EU-Energiekommissar Dan Jørgensen erklärte, dass ein gezielter Netzausbau und grenzübergreifende Inter-Konnektoren die Energie-Transformation nicht nur beschleunigten, sondern auch erhebliche Kosteneinsparungen für einzelne Mitgliedstaaten nach sich ziehe. „So wendet allein Deutschland jedes Jahr 4 Mrd. € für die Abriegelung von Stromlieferungen aus z. B. Dänemark. Denn das deutsche Netz kann Einspeisungen von verfügbarem Windkraftstrom wegen fehlender Netzinfrastrukturen nicht aufnehmen“, sagte Jørgensen. Gleichzeitig kündigte er einen Legislativvorschlag zu Netzentgelten und Steuern für das laufende Jahr an. Nach Kommissionsangaben machen die Stromsteuern und -abgaben derzeit etwa 25 % der Haushaltsrechnungen aus.
Öffentliche und private Investitionen für Netzausbau ankurbeln
Netze würden benötigt, um Strom zum niedrigsten Preis von dort, wo er produziert wird, zu dem Ort, an dem er verbraucht wird, fließen zu lassen. Investitionen in die Netzinfrastruktur der EU seien daher ein entscheidender Schritt hin zu einer weiteren Elektrifizierung und zur Steigerung heimischer sauberer Energiequellen, so Jørgensen. Zudem will Brüssel öffentliche und private Investitionen in den Ausbau der EU-Energieinfrastruktur lenken. Das soll für den Übergang zu sauberer Energie und dem Ziel der Energieunabhängigkeit von Russland geschehen.
So kündigte EU-Kommissionspräsidentin Ursula von der Leyen an, dass die Kommission die Industrie für ihre Energiewende unterstützen will.
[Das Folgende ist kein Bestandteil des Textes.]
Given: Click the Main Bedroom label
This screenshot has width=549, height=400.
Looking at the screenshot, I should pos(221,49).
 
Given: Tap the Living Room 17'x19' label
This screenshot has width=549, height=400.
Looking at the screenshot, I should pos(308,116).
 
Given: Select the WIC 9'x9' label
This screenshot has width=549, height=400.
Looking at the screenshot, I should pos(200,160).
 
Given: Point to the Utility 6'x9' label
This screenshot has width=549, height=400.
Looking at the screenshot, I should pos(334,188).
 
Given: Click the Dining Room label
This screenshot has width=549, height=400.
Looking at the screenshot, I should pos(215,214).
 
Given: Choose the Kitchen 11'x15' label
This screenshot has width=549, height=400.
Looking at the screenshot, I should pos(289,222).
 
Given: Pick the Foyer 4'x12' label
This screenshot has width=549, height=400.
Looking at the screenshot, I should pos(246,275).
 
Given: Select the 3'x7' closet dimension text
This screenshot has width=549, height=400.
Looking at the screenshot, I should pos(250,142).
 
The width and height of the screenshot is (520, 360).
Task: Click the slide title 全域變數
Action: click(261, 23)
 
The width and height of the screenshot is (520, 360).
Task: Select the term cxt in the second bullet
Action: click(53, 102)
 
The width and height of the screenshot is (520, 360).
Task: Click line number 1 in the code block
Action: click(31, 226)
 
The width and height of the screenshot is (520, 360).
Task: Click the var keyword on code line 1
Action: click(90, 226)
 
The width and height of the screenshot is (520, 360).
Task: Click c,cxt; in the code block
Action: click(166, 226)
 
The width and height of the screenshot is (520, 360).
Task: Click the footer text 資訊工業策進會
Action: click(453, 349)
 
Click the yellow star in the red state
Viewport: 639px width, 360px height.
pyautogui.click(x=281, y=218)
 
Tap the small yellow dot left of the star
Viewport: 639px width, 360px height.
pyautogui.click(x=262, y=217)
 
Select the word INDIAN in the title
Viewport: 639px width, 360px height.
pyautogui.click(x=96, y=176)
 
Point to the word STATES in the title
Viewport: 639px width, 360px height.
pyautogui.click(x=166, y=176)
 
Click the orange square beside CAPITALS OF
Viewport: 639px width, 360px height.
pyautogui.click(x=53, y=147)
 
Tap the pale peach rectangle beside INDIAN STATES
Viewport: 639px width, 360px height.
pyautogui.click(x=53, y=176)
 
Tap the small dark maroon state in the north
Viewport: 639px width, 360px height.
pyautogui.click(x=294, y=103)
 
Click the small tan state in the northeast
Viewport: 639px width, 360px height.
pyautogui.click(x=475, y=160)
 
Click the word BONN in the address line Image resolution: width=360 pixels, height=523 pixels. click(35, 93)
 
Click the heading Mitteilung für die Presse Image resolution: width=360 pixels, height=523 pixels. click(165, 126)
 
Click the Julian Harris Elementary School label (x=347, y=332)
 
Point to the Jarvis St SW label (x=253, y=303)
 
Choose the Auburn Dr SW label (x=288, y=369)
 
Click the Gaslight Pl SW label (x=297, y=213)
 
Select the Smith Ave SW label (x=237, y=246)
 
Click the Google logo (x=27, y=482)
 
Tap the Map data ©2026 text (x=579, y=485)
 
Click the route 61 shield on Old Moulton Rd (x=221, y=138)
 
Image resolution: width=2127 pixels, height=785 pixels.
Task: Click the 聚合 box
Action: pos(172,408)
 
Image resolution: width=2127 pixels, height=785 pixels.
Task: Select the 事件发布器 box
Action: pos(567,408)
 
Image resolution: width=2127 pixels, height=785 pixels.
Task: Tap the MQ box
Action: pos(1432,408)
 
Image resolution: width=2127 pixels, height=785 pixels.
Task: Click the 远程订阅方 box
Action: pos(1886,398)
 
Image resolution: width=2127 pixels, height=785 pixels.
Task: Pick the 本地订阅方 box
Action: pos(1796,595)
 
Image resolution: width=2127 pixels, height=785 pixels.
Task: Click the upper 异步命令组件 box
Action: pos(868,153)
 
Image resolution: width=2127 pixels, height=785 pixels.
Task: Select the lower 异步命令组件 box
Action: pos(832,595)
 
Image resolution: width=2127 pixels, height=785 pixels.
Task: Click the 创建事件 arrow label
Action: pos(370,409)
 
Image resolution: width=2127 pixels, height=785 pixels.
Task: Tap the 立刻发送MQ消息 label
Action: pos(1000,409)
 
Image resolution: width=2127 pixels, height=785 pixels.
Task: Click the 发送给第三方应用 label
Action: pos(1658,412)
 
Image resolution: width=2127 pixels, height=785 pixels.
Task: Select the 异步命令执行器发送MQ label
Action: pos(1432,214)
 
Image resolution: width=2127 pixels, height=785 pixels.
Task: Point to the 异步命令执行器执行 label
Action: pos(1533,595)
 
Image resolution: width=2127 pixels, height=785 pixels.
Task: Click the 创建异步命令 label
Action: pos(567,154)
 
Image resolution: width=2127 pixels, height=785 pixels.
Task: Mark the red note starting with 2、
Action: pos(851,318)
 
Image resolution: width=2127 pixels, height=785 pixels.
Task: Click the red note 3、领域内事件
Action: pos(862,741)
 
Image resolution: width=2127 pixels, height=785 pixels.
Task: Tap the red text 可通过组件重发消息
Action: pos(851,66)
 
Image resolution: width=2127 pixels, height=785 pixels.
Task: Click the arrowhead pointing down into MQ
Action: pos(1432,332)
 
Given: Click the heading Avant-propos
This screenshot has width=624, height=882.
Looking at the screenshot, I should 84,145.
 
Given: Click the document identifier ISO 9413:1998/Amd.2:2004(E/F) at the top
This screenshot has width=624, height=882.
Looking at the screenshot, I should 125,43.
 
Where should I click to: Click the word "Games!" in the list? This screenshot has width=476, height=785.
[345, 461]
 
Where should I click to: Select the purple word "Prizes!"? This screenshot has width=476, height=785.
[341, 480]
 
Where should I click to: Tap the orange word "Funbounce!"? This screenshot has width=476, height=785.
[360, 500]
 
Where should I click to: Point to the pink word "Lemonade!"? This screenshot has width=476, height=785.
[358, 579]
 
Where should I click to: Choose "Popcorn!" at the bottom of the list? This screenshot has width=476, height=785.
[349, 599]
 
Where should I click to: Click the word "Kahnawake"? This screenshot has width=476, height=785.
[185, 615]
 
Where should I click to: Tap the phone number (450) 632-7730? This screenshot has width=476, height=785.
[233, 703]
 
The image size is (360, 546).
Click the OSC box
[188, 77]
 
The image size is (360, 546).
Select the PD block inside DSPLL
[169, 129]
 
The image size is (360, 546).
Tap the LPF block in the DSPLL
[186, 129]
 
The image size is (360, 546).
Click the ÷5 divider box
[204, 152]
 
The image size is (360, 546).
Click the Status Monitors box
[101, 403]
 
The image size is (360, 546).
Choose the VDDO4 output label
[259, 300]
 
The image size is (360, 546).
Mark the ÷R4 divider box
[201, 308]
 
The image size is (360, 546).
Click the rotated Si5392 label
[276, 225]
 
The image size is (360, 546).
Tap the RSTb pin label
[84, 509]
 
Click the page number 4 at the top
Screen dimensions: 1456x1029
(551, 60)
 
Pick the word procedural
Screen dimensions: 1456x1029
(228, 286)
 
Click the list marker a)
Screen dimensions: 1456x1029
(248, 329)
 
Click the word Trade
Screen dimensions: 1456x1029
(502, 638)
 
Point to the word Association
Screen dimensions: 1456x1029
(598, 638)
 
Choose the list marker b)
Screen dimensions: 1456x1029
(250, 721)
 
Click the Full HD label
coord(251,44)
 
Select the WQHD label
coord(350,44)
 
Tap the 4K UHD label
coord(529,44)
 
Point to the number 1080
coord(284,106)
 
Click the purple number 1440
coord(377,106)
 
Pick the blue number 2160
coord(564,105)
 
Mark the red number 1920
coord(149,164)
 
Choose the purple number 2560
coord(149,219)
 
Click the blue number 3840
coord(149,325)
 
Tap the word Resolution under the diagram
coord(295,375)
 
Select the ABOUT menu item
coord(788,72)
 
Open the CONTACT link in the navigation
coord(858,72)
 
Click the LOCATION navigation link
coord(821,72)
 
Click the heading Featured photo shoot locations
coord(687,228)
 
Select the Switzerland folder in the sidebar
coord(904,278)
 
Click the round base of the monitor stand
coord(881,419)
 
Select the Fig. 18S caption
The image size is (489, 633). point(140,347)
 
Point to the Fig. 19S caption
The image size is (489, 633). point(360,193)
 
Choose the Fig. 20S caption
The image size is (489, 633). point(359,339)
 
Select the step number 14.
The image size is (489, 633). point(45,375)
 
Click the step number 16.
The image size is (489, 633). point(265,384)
Das soll durch die Europäische Investitionsbank (EIB) mit Finanzmitteln in Höhe von 100 Mrd. € geschehen. Weitere EU-Mittel sollen aus den Einnahmen des Emissionshandels mit 400 Mio. € aus den Erlösen des Zertifikathandels fließen. Dies solle vor allem energieintensive Industrien bei Investitionen in Dekarbonisierungsvorhaben unterstützen.
Öffentliche Mittel allein reichen nach Meinung der Kommission nicht aus. Um privates Kapital zu mobilisieren, wurde im März 2026 eine Investitionsstrategie für saubere Energie vorgelegt. Bei einem Investitionsgipfel für saubere Energie sollen demnächst private Investoren adressiert werden. Unter anderem die Finanzdienstleistungsbranche, institutionelle Investoren wie Versicherer und Pensionsfonds. Projektentwickler und öffentliche Geldgeber sollen gemeinsam überlegen, wie sich die Finanzierung von Batterien, Ladeinfrastruktur und Elektrifizierung aufstocken lässt.